Okay, let's say we move past farmers markets to "regional farm networks." Where do all the farms come from? Are we talking about farms on the land that used to be farmland but has since been paved over for housing developments and Jiffy Lubes and WalMarts? Or are we talking about the mega-farms currently engaged in growing commodity crops such as corn and wheat and soybeans converting to growing diversified fields of cabbage, beets and sweet potatoes?
And just what will these farm networks be providing in winter? Will we see hothouses springing up all over the landscape? Will we all be building are own cold cellars, fermenting our own sauerkraut, canning our own green beans and apple sauce?
Somehow, I don't see Americans buying into this voluntarily.

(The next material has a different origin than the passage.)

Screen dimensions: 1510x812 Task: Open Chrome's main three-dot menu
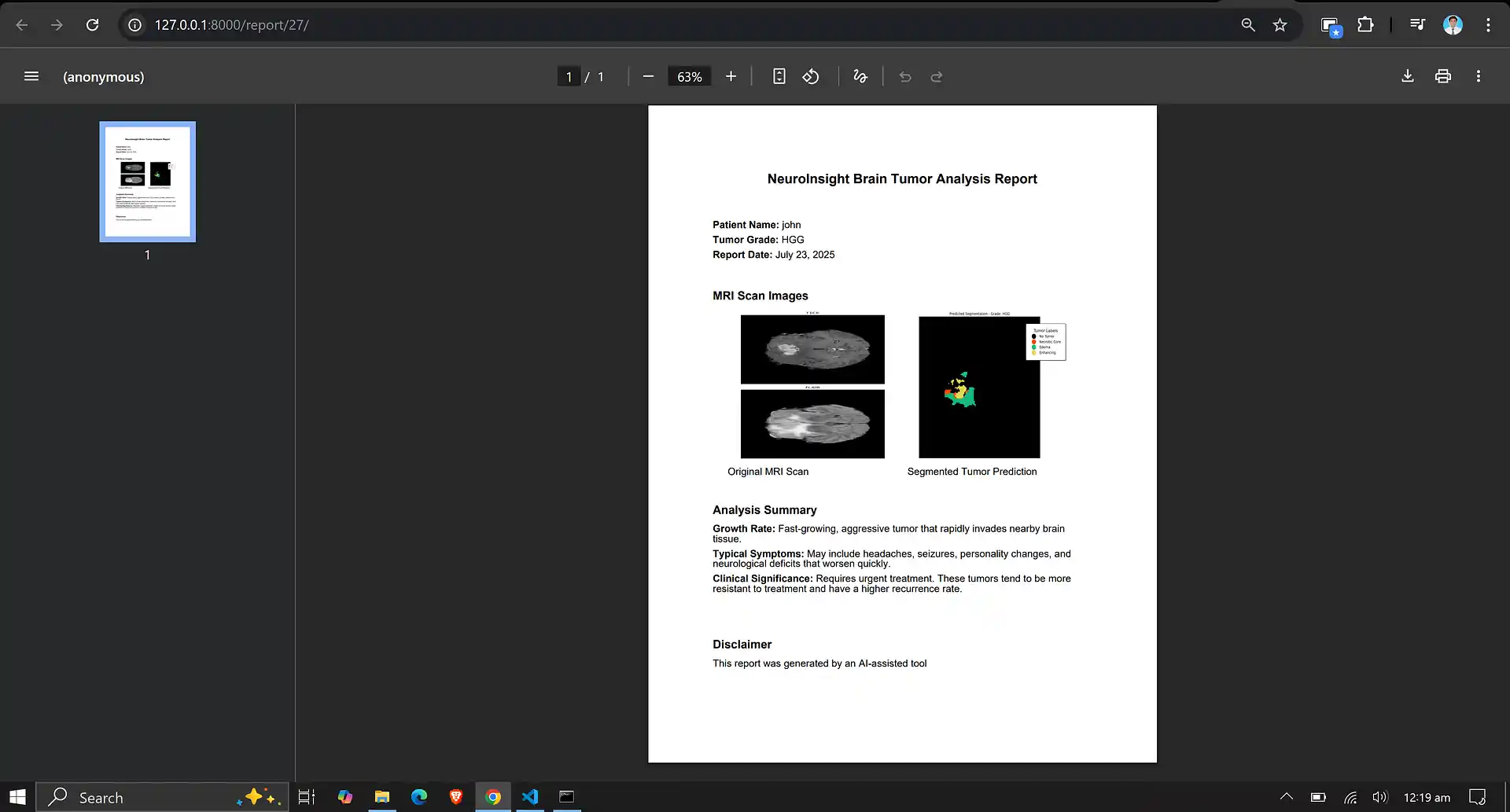[1487, 24]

Barber thinks that if only we could get consumers to think of spending their food dollars for "nutrient value" rather than just quantity, wholesome local produce would catch fire. Somehow, I don't see 100 years of conditioning by the corporate food juggernaut being so easily overturned by a cry for "nutrient value."
No, you'll have to excuse me for sounding like a cynic. This system of bad agriculture and bad food that we are saddled with has been in the making for a long time. It is firmly entrenched. It owns our federal government, and holds sway over every legislature in every state. Undoing it is going to be no easy task, and not something our current culture is ready to sign up for.
But there is the sound of heavy footsteps coming. Those fuel prices Barber mentioned could portend big changes. There are plenty of suburban lawns that could be turned into vegetable factories. Perhaps what Barber didn't want to say is that the day may not be too far off when growing food close to home isn't so much a choice, but a necessity. Maybe we should start getting ready.